====== Supplied material

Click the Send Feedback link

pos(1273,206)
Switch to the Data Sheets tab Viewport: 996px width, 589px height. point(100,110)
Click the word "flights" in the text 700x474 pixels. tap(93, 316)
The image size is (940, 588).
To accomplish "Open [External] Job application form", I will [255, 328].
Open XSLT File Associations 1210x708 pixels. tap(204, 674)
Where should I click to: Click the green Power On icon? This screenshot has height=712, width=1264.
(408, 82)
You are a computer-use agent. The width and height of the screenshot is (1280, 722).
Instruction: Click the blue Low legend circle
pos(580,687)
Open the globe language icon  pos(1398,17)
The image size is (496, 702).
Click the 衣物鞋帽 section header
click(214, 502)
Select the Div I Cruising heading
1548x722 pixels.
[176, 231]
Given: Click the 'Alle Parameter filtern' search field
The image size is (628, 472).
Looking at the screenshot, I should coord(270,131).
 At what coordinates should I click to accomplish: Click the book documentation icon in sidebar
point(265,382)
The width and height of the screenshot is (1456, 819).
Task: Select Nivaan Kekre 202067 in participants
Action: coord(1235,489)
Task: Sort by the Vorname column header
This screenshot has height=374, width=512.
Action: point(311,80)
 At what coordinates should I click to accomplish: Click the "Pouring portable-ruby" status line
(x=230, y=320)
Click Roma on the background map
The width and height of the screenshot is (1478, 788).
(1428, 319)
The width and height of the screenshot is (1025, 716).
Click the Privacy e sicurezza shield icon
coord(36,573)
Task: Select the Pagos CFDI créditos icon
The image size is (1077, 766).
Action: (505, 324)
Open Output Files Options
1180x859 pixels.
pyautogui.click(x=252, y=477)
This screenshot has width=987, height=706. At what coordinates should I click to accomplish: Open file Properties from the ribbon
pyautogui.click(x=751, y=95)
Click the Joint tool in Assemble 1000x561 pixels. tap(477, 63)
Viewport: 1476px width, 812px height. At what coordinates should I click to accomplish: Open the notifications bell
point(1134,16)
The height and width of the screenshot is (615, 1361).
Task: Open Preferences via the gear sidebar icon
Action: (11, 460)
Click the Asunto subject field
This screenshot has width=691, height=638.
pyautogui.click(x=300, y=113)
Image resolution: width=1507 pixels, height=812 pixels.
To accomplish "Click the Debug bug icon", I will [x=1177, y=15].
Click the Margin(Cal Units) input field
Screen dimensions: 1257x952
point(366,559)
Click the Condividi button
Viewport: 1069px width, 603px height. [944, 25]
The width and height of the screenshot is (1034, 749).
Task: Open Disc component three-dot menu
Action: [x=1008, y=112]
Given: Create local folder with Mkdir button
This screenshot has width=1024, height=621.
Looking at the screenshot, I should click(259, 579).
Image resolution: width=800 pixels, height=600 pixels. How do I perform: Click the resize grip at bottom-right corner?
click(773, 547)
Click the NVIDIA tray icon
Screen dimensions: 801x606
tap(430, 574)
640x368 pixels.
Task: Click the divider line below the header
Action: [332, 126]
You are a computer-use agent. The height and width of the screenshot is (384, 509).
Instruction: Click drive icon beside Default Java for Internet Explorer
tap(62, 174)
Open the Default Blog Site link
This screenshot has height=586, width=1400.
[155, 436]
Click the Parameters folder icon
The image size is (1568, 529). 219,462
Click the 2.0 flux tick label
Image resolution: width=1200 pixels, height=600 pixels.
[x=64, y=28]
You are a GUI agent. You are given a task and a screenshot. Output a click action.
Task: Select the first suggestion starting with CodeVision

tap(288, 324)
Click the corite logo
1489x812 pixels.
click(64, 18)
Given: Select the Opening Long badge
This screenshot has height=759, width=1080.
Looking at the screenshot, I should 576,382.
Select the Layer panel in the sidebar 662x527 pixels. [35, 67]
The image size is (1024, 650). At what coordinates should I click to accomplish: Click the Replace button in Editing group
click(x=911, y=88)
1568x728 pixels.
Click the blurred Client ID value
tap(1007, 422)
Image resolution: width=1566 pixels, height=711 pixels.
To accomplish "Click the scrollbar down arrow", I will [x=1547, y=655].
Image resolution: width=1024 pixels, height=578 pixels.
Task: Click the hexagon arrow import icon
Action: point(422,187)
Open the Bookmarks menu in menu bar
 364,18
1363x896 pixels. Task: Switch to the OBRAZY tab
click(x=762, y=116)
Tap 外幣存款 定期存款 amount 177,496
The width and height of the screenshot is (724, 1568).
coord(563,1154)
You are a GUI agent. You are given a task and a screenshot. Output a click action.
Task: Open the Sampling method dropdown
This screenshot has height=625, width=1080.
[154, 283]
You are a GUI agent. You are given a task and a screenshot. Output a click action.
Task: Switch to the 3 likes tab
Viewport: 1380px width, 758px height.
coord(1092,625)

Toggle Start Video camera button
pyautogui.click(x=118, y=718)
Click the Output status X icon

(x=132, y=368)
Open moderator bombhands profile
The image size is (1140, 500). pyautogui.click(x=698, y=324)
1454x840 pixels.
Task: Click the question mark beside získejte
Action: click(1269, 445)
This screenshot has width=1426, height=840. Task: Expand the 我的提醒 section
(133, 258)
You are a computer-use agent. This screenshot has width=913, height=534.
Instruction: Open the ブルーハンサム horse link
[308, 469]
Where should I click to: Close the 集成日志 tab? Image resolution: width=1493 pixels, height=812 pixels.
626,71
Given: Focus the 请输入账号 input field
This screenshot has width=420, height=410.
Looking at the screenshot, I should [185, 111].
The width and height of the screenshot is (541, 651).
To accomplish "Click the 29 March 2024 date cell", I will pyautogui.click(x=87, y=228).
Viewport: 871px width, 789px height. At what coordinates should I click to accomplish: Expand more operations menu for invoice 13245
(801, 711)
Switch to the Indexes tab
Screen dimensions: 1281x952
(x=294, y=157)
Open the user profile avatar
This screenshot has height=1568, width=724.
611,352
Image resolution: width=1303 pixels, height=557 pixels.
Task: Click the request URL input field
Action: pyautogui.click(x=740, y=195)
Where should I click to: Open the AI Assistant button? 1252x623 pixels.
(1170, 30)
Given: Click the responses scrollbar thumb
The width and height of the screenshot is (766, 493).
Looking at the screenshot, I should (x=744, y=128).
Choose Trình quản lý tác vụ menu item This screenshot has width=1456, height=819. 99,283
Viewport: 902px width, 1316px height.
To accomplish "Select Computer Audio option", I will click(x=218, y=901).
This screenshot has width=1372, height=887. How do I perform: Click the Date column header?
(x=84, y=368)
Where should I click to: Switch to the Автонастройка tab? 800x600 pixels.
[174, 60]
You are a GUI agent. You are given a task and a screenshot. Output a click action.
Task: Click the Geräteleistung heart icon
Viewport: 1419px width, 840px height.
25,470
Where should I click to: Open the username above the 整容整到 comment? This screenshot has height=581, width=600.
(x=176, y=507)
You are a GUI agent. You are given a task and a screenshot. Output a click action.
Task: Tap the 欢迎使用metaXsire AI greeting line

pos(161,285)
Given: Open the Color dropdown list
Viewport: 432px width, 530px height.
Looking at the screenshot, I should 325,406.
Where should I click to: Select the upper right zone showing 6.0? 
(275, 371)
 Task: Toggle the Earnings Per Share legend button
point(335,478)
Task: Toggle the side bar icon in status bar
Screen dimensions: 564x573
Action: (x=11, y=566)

============

Problem: Could you reproduce, without changes, the part of the material that opens with the line containing "This screenshot has width=987, height=706." and closes with the line containing "Action: (11, 460)", including both of those lines?

Full response:
This screenshot has width=987, height=706. At what coordinates should I click to accomplish: Open file Properties from the ribbon
pyautogui.click(x=751, y=95)
Click the Joint tool in Assemble 1000x561 pixels. tap(477, 63)
Viewport: 1476px width, 812px height. At what coordinates should I click to accomplish: Open the notifications bell
point(1134,16)
The height and width of the screenshot is (615, 1361).
Task: Open Preferences via the gear sidebar icon
Action: (11, 460)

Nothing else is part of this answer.